- Born: Brooks John Joseph Mileson 13 November 1947 Sunderland, England
- Died: 3 November 2008 (aged 60) Carlisle, England
- Occupations: Businessman; philanthropist;

= Brooks Mileson =

British businessman (1947–2008)

Brooks John Joseph Mileson (13 November 1947 – 3 November 2008) was an English businessman and the owner of now dissolved professional football club Gretna as well as being a philanthropist to 70 non-League clubs.

==Early life==
The eldest son of parents who were both members of the Salvation Army, Mileson and his four siblings were born in Pennywell, an estate in Sunderland, England. All the children were committed Christians who were given a good education, brought up in a poor household. Told he would never make the sports team after breaking his back in a quarry aged 11, Mileson took up running. He won the bronze medal in the 1967 English cross country junior championships – then immediately stopped: "It was the happiest day of my life. I hated every minute of running, but I had something to prove."

==Business==
Starting out from school and working in the construction industry. After the then Durham-based Mileson was made redundant in 1982, he set up his first construction firm, before branching out into insurance. Although estimates of his wealth varied, he was said to have sold two companies for £17m and £48.6m, with the highest tabloid estimates at over £75 million, according to a profile in The Sun.

Towards the end of his tenure at Gretna, Mileson was reported to be heavily in debt, with his personal bank account reported to be overdrawn by almost £500,000. Mileson was posthumously declared bankrupt in February 2010, after a businessman who was owed £1.85 million by Mileson made an application to Carlisle County Court.

==Sport==
Mileson was a devotee of grassroots football, and made donations to several football trusts, including Carlisle's United Trust, Dundee United's Arab Trust, Ayr United's Honest Men Trust, Dundee's Dee4life Trust and Berwick Rangers's Supporters Trust. Mileson was made an honorary vice president of the Stockport County Supporters' Trust for the support and guidance he provided during their takeover of the club. He was also the president of Whitby Town, and sponsor of the Northern League.
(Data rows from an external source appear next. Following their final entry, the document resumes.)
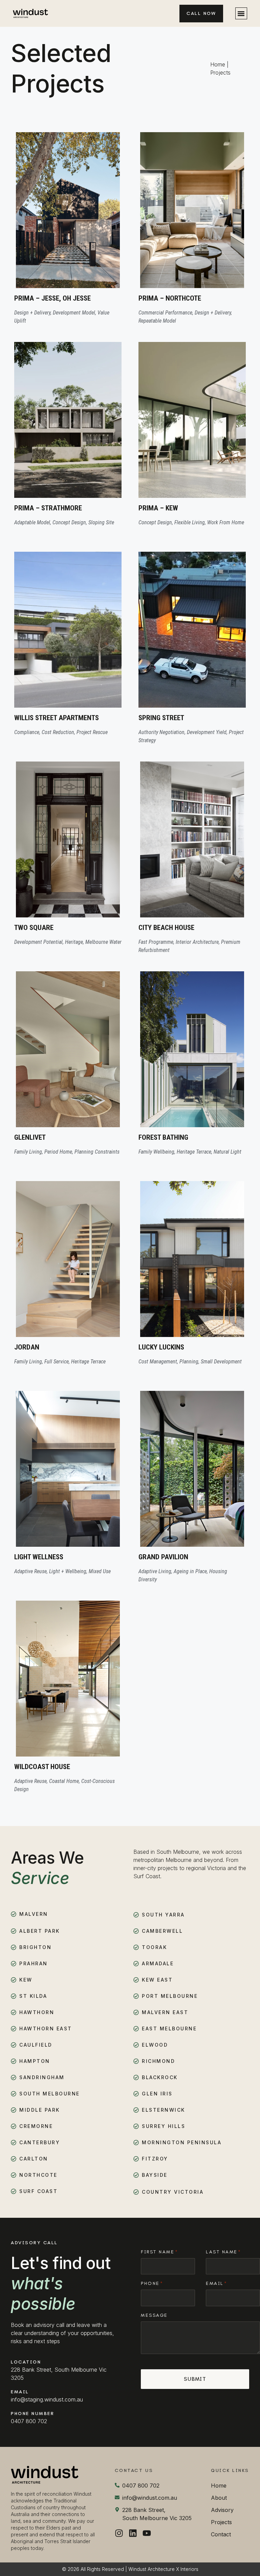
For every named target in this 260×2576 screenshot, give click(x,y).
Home (217, 64)
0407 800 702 (29, 2421)
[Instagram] (119, 2533)
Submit (195, 2379)
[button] (241, 13)
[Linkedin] (133, 2533)
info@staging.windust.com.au (47, 2399)
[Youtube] (147, 2533)
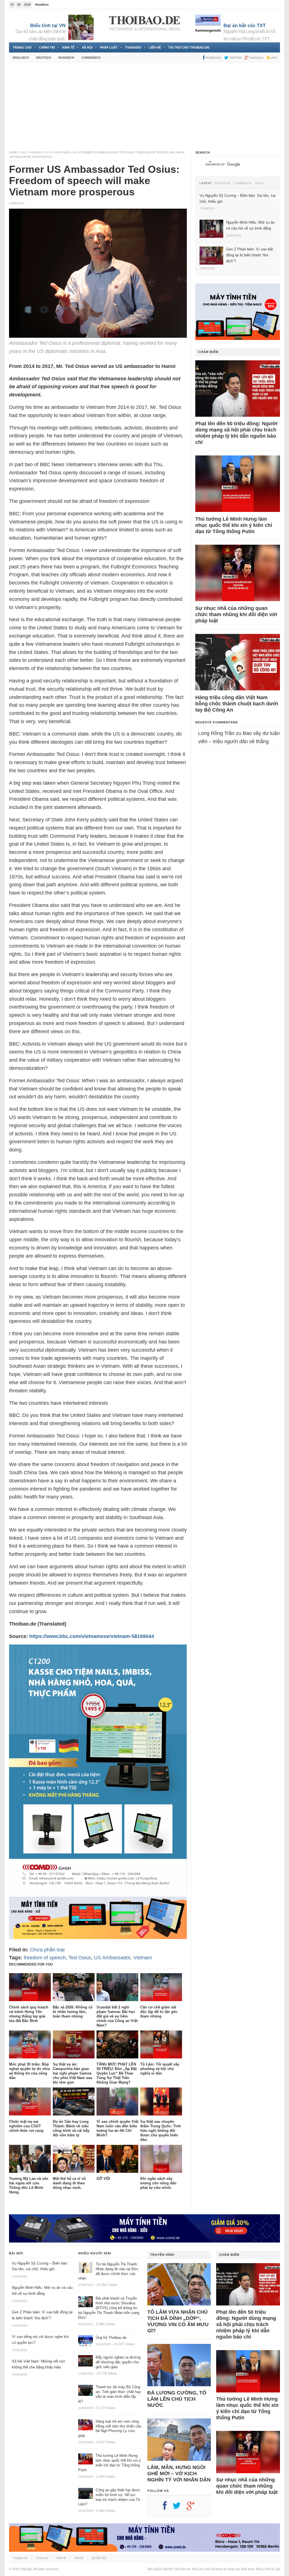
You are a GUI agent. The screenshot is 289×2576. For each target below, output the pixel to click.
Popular (223, 183)
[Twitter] (179, 2507)
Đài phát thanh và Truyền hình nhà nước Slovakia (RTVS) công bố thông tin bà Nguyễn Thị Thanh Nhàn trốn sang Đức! (108, 2308)
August (37, 152)
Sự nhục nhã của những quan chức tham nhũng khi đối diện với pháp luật (236, 614)
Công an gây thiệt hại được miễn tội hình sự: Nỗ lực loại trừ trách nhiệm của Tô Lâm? (109, 2497)
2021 (24, 152)
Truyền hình (162, 2254)
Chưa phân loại (65, 152)
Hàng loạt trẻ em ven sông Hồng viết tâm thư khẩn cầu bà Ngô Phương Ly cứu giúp (109, 2428)
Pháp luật (109, 47)
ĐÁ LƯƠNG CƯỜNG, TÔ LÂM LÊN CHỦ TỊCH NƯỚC (176, 2399)
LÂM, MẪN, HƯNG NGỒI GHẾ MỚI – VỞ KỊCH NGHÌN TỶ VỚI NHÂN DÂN (179, 2473)
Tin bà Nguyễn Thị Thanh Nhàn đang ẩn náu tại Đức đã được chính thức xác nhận (108, 2271)
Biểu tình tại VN (47, 25)
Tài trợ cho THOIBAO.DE (188, 47)
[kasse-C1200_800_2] (98, 1892)
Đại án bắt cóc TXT (245, 25)
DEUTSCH (43, 57)
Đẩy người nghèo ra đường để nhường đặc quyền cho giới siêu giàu (118, 2362)
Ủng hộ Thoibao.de (111, 2337)
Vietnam (142, 1957)
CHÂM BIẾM (208, 352)
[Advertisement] (144, 106)
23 (47, 152)
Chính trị (47, 47)
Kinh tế (68, 47)
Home (13, 152)
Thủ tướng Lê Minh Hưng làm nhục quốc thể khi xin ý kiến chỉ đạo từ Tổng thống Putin (233, 525)
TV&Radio (133, 47)
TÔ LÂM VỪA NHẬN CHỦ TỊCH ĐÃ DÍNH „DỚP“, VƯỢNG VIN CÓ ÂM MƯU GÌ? (178, 2321)
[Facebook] (167, 2507)
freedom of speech (45, 1957)
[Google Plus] (194, 2507)
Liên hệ (155, 47)
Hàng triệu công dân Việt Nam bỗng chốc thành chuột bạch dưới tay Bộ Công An (236, 704)
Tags (259, 183)
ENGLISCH (21, 57)
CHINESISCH (91, 57)
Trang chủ (22, 47)
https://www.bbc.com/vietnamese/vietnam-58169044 (91, 1636)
Mileson was a supporter of Carlisle United and made an unsuccessful attempt to purchase the club.

Gretna were admitted to the Scottish Football League in 2002 in place of Airdrie. Mileson took control of the club and invested heavily in the team, and they were promoted from the Scottish Third Division to the Scottish Premier League in three consecutive seasons. Gretna also reached the 2006 Scottish Cup Final as a Second Division club, only losing to Hearts in a penalty shoot-out.

Mileson had been in poor health from his many years as a chain smoker, subsequently undergoing two stomach operations. He also suffered from chronic fatigue syndrome (CFS). He was admitted to hospital once again on 12 February 2008, suffering from a brain infection. After this event, his financial support for Gretna was withdrawn, bankrupting the club and leaving Gretna without a football team to play at Raydale Park. A new club called Gretna 2008 was founded in its place.

Mileson was not universally popular within Scottish football. St Johnstone chairman Geoff Brown described Mileson's ownership of Gretna as an "ego trip", which had experienced a "day of reckoning" when the club went out of business.

==Death==
Mileson was found unconscious on his land at his home in the village of Blackford on the morning of 3 November 2008. He was taken to the Cumberland Infirmary in Carlisle, where he died a few hours after arrival. A coroner recorded a verdict of accidental death, caused by Mileson suffering a heart attack and then falling into a garden pond.